Ach, so Kuschelseminare

Gelegentlich werde ich im Zusammenhang mit Feuerlauftrainings mit dem Begriff „Kuschelseminar“ oder „Wellness-Seminar“ konfrontiert, das an der Wirklichkeit vorbei geht. Sind wir realitäsferne Sozialromantiker? Im Gegenteil! Wer genau hin schaut stellt fest, dass sich komplette Konjunkturpakete zusammenkuscheln ließen! Ein ungehobelter Kommentar:

„Ach, so Kuschelseminare sind das also…“ war das Feedback eines Personalleiters auf die Darstellung meiner Trainings hin.

Die Frage ist, was ist die Alternative? Was denn, wenn nicht Kuschelseminare? Wir-sind-furchtbar-motiviert-und-stellen-keine-Fragen-Trainings? Auf-die-Fresse-hau-Seminare? So-mache-ich-meine-Kollegen-nieder-Seminare? Also was?

Was denn, wenn nicht Sozialromantik?
Harte Realität: das Leben ist kein Zuckerschlecken, survival of the fittest, Macht des Stärkeren, Faustrecht. Man braucht ja nur hin schauen – Kinder kommen schon so auf die Welt – so ist die Welt. Was kommt als nächstes? Primae noctis – das Recht auf die erste Nacht mit der Braut?
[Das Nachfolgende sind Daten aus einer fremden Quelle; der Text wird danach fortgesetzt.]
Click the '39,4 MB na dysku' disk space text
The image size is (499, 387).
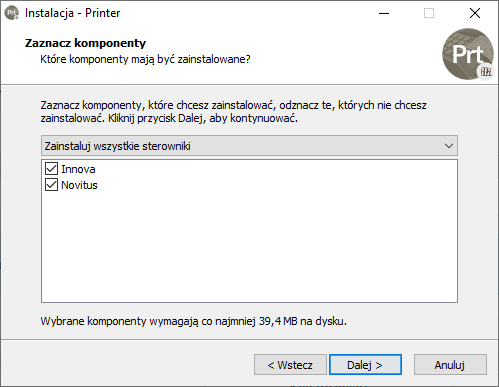click(303, 321)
Und der Arbeitgeber vetreten durch den Personalchef – ich sehe es schon vor mir.

Nicht ganz so abstrus, aber ein bischen schon, gel? Über 70% der deutschen Arbeitnehmer macht Dienst nach Vorschrift. Warum wohl?! Nein, nicht wegen primae noctis…

Ich habe Jahre gebraucht, um so zu werden
„Um Abteilungsleiterin zu werden, musste ich mich gegen zwei Dutzend Männer durchsetzen, die sich benehmen wie die Schweine und keine Gelegenheit augelassen haben, mich zu treffen. Ich musste hart werden und hart arbeiten. Als ich es geschafft hatte, musste ich mich behaupten und mich gegen meine ehemaligen Kollegen als Führungskraft durchsetzen. Die haben nur darauf gewartet, mir das Leben schwer zu machen! Und jetzt soll ich wieder… was?? Ich habe Jahre gebraucht, um so zu werden!“ Der Mitarbeiterin eines Versicherungskonzerns stockt der Atem.
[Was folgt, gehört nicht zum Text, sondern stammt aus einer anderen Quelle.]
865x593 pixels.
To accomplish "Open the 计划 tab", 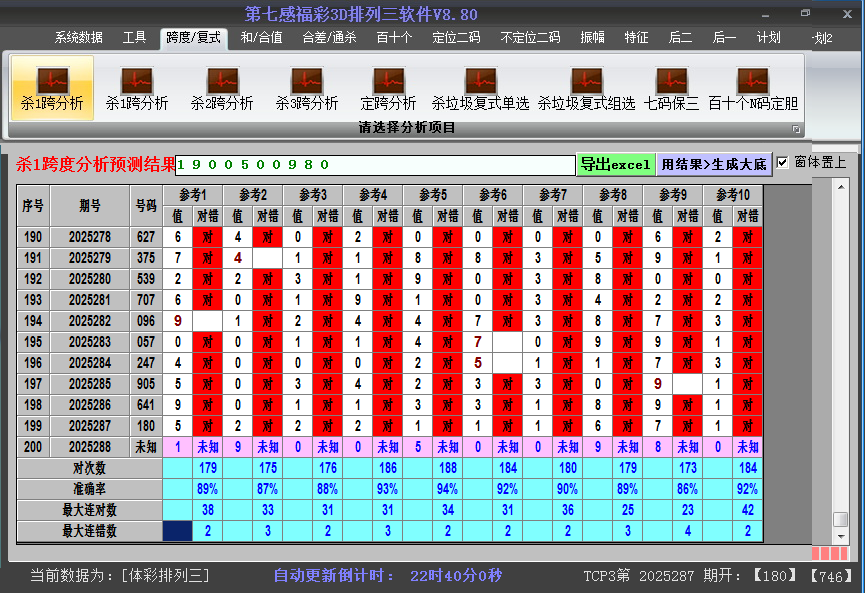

Nein, das geht nicht zusammen – Kuschelseminare und Machotum. „Das ist unser Spiel seit Jahren – und wir werden es weiter spielen!“ antwortete mir einst ein Beamter im gehobenen Dienst. Dabei ging es konkret um eskalierte Konflikte in seinem Wirkungs- und Verantwortungsbereich.

Gleichgültigkeit tötet. Andere.
Dieser Graffiti-Spruch aus den 80ern bringt es auf den Punkt. Es gibt keine Alternative dazu, Konflikte zu bearbeiten und jeder Form von Gewalt eine Abfuhr zu erteilen. Warum?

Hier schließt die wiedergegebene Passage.